Radical overhaul at AHV means March and June RFPs
SWITZERLAND- Switzerland’s first pillar federal pension scheme Ausgleichsfonds der AHV has started a radical overhaul to its asset allocation following new legislation allowing it to invest in global equities for the first time. The CHF19.7bn (e13.4bn) fund has already appointed Credit Suisse for a passive global equity mandate and three currency overlay managers to oversee the currency risk in its global fixed income mandates. As part of the overhaul, the fund is sending out RFPs in March and June.
Six years ago it was legally bound to invest solely in Swiss franc-denominated bonds. Legislation in 1996 allowed it to branch into foreign fixed income; 1997 and the fund was allowed to buy Swiss equities and only last year was it allowed to invest in global equities.
Managing director of the fund Dominique Salamin says at present they have 70% in local fixed income, 6% in global fixed income, 13% in Swiss equities, 10% in global equities and 1% in real estate. Following the overhaul, which will take between two to three years, holdings in local fixed income are set to fall to 40%, the share of global fixed income will rise to 15% and holdings in foreign equities will more that triple to 32%. Swiss equity holdings will fall to 8% and real estate investments will rise to 5%.
Most of the fund is passively managed fixed income at the moment but it intends to invest loan and bond redemptions in global equities. Salamin says that it is inevitable more investment managers will be appointed although it is too early to tell precisely how many. March’s RFP is looking for two managers to oversee a total of CFH600m in small and mid-cap US equities and the June equivalent is looking for two managers to run a total CFH400m in small and mid cap European equities.
The appointment earlier this month of Credit Suisse to run a ChF1bn passive global equity fund takes the number of global equity managers to three. According to Salamin, this is a new mandate borne out of loan and fixed income redemptions. UBS Phillips & Drew run a global equity mandate indexed to the FTSE World and State Street does the equivalent against the Dow Jones sustainability index.

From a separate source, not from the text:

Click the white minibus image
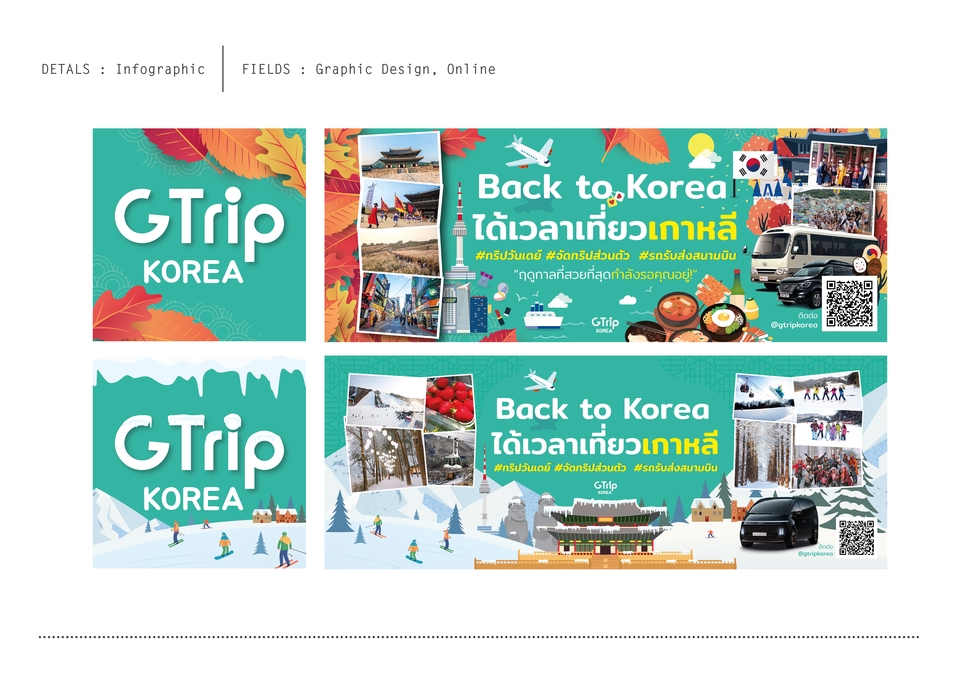This screenshot has height=678, width=960. pos(801,254)
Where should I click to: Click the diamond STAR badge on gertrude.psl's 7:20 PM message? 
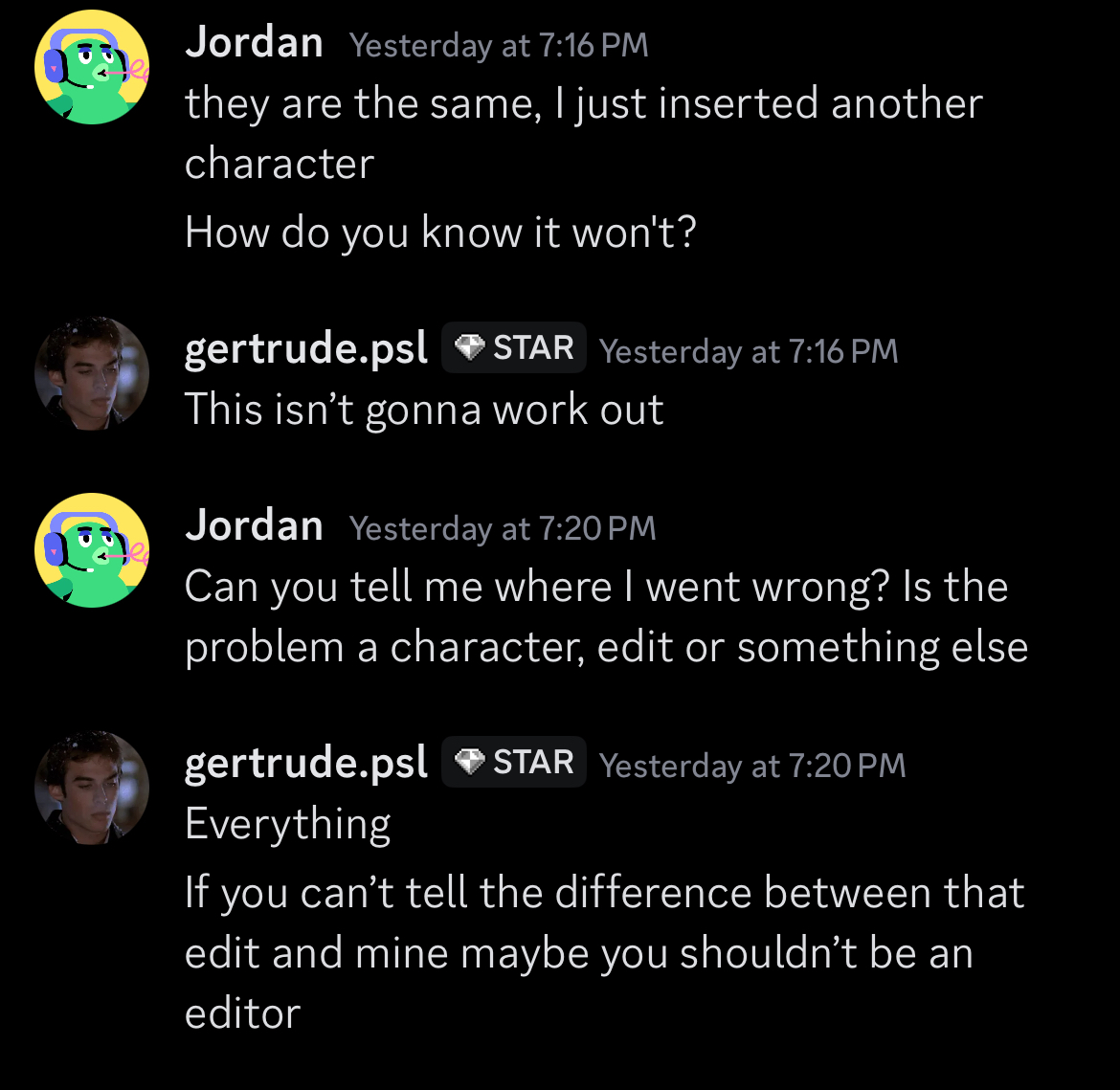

Earlier this month the fund appointed Bridgewater, Pareto and State Street global Advisors to provide currency overlay for the global bond portfolio which is run by JP Morgan and Swissca. Previously this was unhedged but, says Salamin, “we realised the currency risk is going to increase on the overall portfolio if you consider the overall currency risk from global equities and global bonds,” he says. Salamin says they appointed three managers as a means of diversifying manager risk.